To overcome this challenge, the Greater London Authority built a centralised approach to collect data, align stakeholders, narrow down adaptation options and prioritise investments. Stakeholder engagement has been central given that the London Heat Plan is written for the whole Greater London region. The plan covers six sectors: built environment; business and economy; emergency preparedness and response; health and social care; infrastructure; and nature and biodiversity. These sectors were selected using criteria aligned with the plan’s objectives and through engagement with a multi-sector group of stakeholders convened by the London Climate Ready Partnership. The actions were selected by evidence review, multi-criteria assessments, stakeholder workshops, and sector-specific discussions.
Through their participation-oriented strategy, Greater London Authority has set a strong example and learning for other large metropolitan areas in Europe that have several smaller administrative units.
Moving forward: Financing Heat Resilience
To better understand the funding challenge, the GLA conducted interviews with local authority officers to map the funding and finance landscape relevant to heat-risk mitigation in London. This work explored current sources of funding, barriers to scaling finance, and opportunities to diversify investment. The findings were tested in a workshop where more than half of London boroughs were represented, bringing local authorities together to explore practical approaches to funding and financing heat adaptation.
With Pathways2Resilience support, London has gone beyond the core project requirements by developing a costing of the 2022 heatwave, to be published alongside the Heat Plan. This strengthens the economic case for action by showing the real cost of inaction, and the range of stakeholders that bear the costs. With the support of consultants, the funding and finance work also includes a bespoke cost-benefit analysis of retrofitting London’s most heat-exposed homes, as well as literature reviews and high-level assessments for other priority actions.
“The Pathways2Resilience programme has provided invaluable support in helping us engage local authorities on the practical challenges of funding heat adaptation and exploring potential financing approaches. Their economic cost assessment has also strengthened the evidence base for the London Heat Plan, helping us show not only the cost of inaction, but also the need to invest now”

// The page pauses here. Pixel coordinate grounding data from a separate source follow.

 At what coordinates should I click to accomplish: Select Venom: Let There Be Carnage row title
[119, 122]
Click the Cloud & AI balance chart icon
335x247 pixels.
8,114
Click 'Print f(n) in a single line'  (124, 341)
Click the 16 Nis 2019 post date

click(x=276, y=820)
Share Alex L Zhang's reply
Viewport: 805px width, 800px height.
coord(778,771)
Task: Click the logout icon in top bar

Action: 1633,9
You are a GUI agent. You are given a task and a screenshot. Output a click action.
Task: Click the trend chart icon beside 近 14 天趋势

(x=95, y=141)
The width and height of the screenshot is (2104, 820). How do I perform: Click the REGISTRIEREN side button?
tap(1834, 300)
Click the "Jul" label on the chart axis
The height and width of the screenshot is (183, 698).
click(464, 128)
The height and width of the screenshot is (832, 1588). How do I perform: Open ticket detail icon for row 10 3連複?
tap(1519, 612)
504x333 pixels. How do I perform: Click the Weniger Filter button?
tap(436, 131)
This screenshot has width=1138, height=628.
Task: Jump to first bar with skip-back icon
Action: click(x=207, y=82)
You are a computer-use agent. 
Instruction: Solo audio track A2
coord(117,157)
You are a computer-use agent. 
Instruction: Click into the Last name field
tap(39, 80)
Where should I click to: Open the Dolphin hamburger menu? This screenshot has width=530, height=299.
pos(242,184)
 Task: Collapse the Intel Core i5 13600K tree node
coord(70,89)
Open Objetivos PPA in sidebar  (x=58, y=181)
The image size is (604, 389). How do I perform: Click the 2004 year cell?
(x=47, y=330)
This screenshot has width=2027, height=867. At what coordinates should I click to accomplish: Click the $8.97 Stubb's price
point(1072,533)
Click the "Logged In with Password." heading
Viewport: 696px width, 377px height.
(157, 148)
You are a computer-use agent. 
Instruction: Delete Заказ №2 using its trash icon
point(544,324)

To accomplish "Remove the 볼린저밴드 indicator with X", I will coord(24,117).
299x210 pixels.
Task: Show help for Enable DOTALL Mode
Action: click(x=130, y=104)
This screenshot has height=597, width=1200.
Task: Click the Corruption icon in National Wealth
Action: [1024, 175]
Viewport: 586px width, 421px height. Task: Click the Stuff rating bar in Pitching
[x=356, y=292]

Senior Policy Officer and Adaptation Finance Lead – Jonathan Ammoun
The Heat Plan itself explores what benefits the adaptation actions deliver, who those benefits would reach, and what funding and finance models may be relevant. These models were tested and refined in a workshop with various funders and financiers across London. The plan also identifies the wider changes needed to unlock investment, including stronger evidence and policy reforms, that could help money flow to where it is needed most.
This works marks an important first step in understanding how London can pay for heat adaptation. The full analysis will be presented in a technical report published alongside the London’s Heat Plan. Further work will be needed to strengthen the evidence base, test delivery and finance models on the ground, and ensure adaptation is delivered fairly, effectively and at the scale London needs.